═══ TEXT SHOWN

A new British Medical Association (BMA) report has found that month-long waits for a GP appointment have increased significantly in the past year.
After analysing NHS Digital’s most recently released figures on how the NHS has been performing over recent winters, mostly between January and March, the BMA found that 2.23 million patients waited more than 28 days to get a GP appointment this year. This shows an increase of 15% from last year.
Although the vast majority of appointments are booked and completed on the same day, at 10 million in March, the number of long waits has risen.
According to the report: “Fewer same day appointments and significant rises in the number of appointments involving a wait of over a week shows that primary care was even more stretched this winter than last winter.”
It revealed that two-week waits for GP appointments rose by 13% on last year, while appointments involving a wait of over a week increased by 9%, which now represents 30% of all appointments. There were 213,000 fewer same-day GP appointments than last year.

══════
═══ DATA

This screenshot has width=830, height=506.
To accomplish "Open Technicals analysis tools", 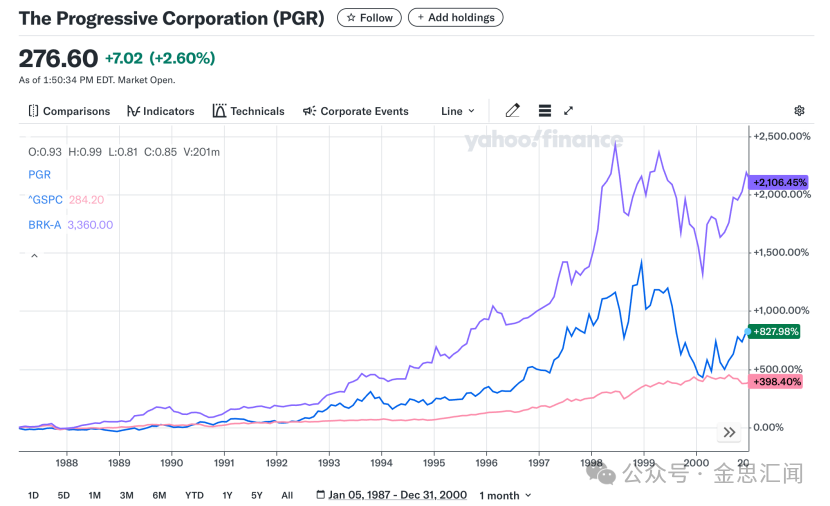I will pyautogui.click(x=248, y=111).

══════

## WHAT THE EXERCISE ASKS
Answer these questions from the text on GP waiting times:
1. How many patients waited more than 28 days for a GP appointment this year?
2. How many appointments were booked and completed on the same day in March?
3. By what percentage did two-week waits for GP appointments rise on last year?
Answer from the text alone, without using the listing.

## RESPONSE TO THE EXERCISE
1. 2.23 million patients.
2. 10 million.
3. 13%.